Reporter: Siti Masitoh | Editor: Khomarul Hidayat
KONTAN.CO.ID – JAKARTA. Defisit Anggaran Pendapatan dan Belanja Negara (APBN) 2025 berpotensi melebar menjadi 2,7% hingga 3% dari produk domestik bruto (PDB) atau dengan nominal Rp 800 triliun, akibat penerimaan negara yang berpotensi tak mencapai target.
Tahun ini, pemerintah menargetkan defisit APBN sebesar 2,53% dari PDB atau dengan nominal sebesar Rp 616,2 triliun.

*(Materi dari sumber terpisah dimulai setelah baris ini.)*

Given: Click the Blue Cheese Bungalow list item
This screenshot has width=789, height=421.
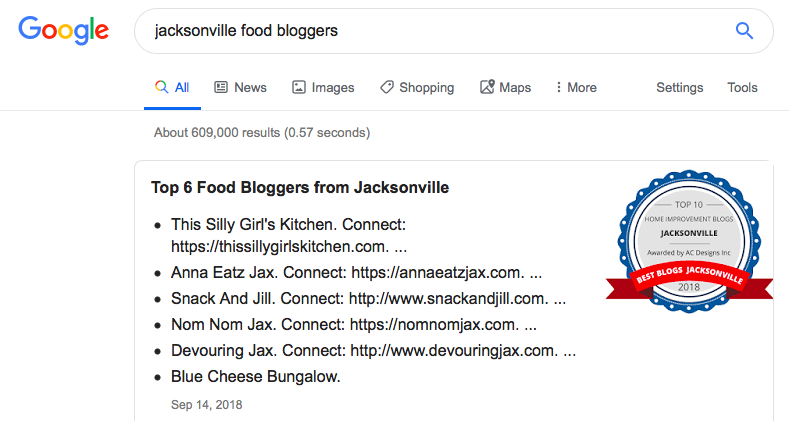Looking at the screenshot, I should click(x=256, y=376).
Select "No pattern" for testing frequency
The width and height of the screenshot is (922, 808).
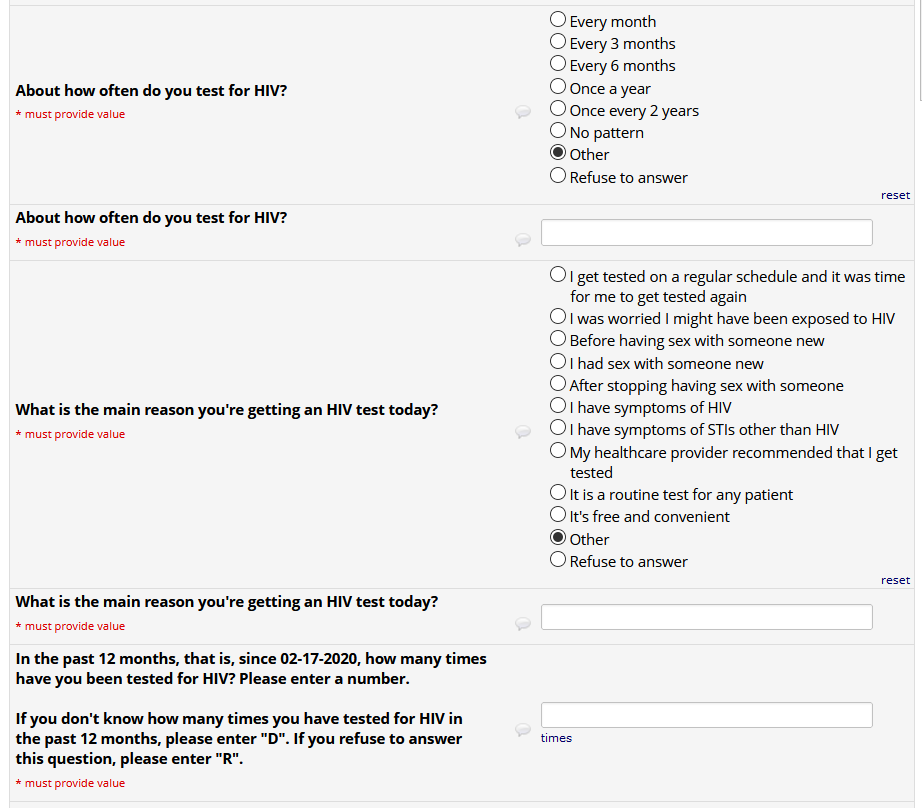[x=558, y=132]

Peneliti dari Forum Indonesia untuk Transparansi Anggaran (FITRA) Badiul Hadi menilai, penerimaan negara tahun ini tidak akan mencapai target Rp 3.005,13 triliun, dipengaruhi beberapa faktor.
Pertama, penerimaan negara bukan pajak (PNBP) akan berkurang karena setoran dividen BUMN akan dialihkan ke Badan Pengelola Investasi Daya Anagata Nusantara (BPI Danantara). Adapun target dividen BUMN 2025 sebesar Rp 90 triliun. Artinya setoran PNBP akan berkurang sekitar Rp 90 triliun dari yang ditargetkan Rp 513,64 triliun.

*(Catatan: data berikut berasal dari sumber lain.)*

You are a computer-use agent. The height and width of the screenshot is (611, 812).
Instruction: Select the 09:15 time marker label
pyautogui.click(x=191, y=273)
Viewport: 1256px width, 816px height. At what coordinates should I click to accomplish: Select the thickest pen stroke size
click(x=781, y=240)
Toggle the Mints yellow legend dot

Kedua, wacana kebijakan penurunan pajak penghasilan (PPh) badan dari 22% menjadi 20% juga berpotensi menurunkan penerimaan pajak.
Baca Juga: Kemenkeu Catat Defisit APBN 2024 Capai Target 2,29% dari PDB
Ketiga, implementasi sistem pajak baru Coretax yang belum sempurna juga berpotensi mengurangi penerimaan pajak. Sistem pajak yang berbeda tersebut akan berdampak pada pendapatan sektor pajak yang bisa berkurang.
“Serta belum optimalnya upaya pemerintah dalam mendorong peningkatan pendapatan negara, potensi defisit dikisaran 2,7%-3% dari PDB atau sekitar Rp 800 triliun,” tutur Badiul kepada Kontan, Selasa (18/2).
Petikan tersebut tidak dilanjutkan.